Democrazia e idolatria

Democrazia e idolatria

Sin dagli albori della nostra vita, la scuola e i media impartiscono un’assordante lezione: «Non vi è alcuna forma di governo migliore della democrazia».

L’affermazione in questione viene supportata dalle solite iperboli. Si elogiano la libertà di espressione, la libertà di stampa, la libertà di culto, e tutte le altre libertà che compongono il pantheon del “dirittocivilismo”. Effettivamente, sulla carta, ci si potrebbe innamorare di questa presunta prosperità legale. Tuttavia, il transito dalla teoria alla pratica è decisamente più doloroso.

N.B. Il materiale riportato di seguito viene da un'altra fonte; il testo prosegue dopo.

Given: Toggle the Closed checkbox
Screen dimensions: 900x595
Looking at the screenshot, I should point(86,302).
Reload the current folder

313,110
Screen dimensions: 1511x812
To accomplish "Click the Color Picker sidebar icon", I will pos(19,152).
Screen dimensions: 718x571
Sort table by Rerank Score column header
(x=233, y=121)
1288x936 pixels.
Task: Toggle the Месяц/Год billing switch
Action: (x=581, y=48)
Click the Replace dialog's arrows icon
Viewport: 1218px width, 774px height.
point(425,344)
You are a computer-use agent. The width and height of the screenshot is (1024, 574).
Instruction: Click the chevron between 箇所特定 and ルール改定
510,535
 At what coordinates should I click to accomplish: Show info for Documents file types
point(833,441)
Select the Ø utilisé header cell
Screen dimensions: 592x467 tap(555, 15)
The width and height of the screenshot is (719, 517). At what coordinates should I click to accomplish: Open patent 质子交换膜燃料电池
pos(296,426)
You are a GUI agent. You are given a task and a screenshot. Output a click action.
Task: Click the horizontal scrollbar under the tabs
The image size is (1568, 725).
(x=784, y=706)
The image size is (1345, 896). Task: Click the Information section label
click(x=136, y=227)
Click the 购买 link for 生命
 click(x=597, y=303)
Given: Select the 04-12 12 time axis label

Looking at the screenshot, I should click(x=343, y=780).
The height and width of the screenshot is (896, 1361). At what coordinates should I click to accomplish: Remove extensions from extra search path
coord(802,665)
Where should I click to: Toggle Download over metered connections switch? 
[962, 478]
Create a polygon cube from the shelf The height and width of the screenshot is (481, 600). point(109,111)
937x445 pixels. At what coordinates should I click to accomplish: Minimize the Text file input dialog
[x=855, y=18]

I fallimenti delle democrazie, infatti, provocano ferite molto profonde nella psiche di un popolo, il quale si scopre illuso, frodato e anche deriso.

Innanzitutto, è profondamente inadeguato limitare la sovranità del popolo al processo del voto, mera espressione di una preferenza che non afferma, ma che formalizza banalmente la partecipazione di un individuo. La questione non può essere ridotta in questi termini. La determinazione avviene quando la comunità si realizza in maniera organica e i diritti vengono garantiti in quanto riconosciuti come “naturali” e sono esercitabili senza gli ostacoli della burocrazia e del malaffare.

Si aggiunga, inoltre, la ricerca da parte del popolo di un leader da seguire, cioè, una figura che trasmetta potenza e carisma, un timoniere che guidi la nave in qualsiasi circostanza. Questa metafora platonica induce a riflettere sulla necessità di una gerarchia all’interno di uno Stato. Se ad occuparsi delle sorti della nave sarà un equipaggio inadatto alla guida, allora essa soccomberà. Nel contesto in cui manca una figura politica di rilievo, ci si rifugia in figure quali calciatori, attori e altri surrogati del ruolo di leader che spesso annebbiano la coscienza dell’individuo.

Un altro problema della democrazia risiede nel fatto che il tanto osannato pluralismo venga schiacciato dal compromesso. Così si ottiene una pessima macedonia e una finta e nevrotica pace. Anche il concetto stesso di “potere”, in democrazia, sembra discutibile. Il vero potere di un individuo è quello di affermare il suo potenziale interiore; è un concetto molto più profondo dell’esprimere una preferenza attraverso il voto.

La cultura, ad esempio, perde la sua indipendenza in quanto diviene “cultura di stato”. Se non è gradito all’organo democratico, e non riscuote consenso, allora un orientamento culturale verrà accantonato. In democrazia, la discriminazione assume il tono dell’emarginazione.

Il discorso sopra citato sulla cultura si può estendere ad altri argomenti: chiunque fuoriesca dal recinto dell’apparato statale verrà demonizzato. Potenzialmente, l’organismo democratico promette la tutela delle minoranze e la possibilità di determinarsi, ma quel che si ottiene è piattume, conformismo, fragile compromesso. In pratica, le variegate correnti di pensiero all’interno di una democrazia sono soltanto dei sottoinsiemi, che costituiscono l’insieme del cosiddetto “pensiero unico”, che è considerato inviolabile, mentre il resto viene trattato come deviante.

Chiaramente, un sistema volto alla quantità e non alla qualità sarà inevitabilmente predisposto al suo sostentamento attraverso il consenso, e per ottenerlo risulta inevitabile sviluppare una tendenza alla contrattazione, per convincere l’elettore medio della validità di una proposta politica. Pur non trattandosi di voto di scambio o di favori economici, in democrazia si instaura sempre un contratto psicologico vincolante. Significa che la demagogia è un valore implicito in questo sistema.

Ultimamente, internet appare come un discreto mezzo di divulgazione. Tuttavia, bisogna adoperarlo  con una certa discrezione. La comunicazione sul web, infatti, deve rappresentare un mezzo e non il fine, altrimenti l’identità virtuale può isolare ancor più il cittadino, rendendolo più apatico e pigro, come spesso accade.

Il risveglio di un popolo si attua attraverso la simbiosi di pensiero, cultura ed azione. Sviluppare il proprio senso critico, senza dar nulla per scontato, senza costruire idoli, è il primo passo per non indebolirsi e per non soccombere. Destate la vostra capacità di discernimento e, se notate che l’autorità vi sta consumando, reagite per il vostro onore.

Meritate ben più di un ovile. Valete più di uno stipendio fatto di briciole.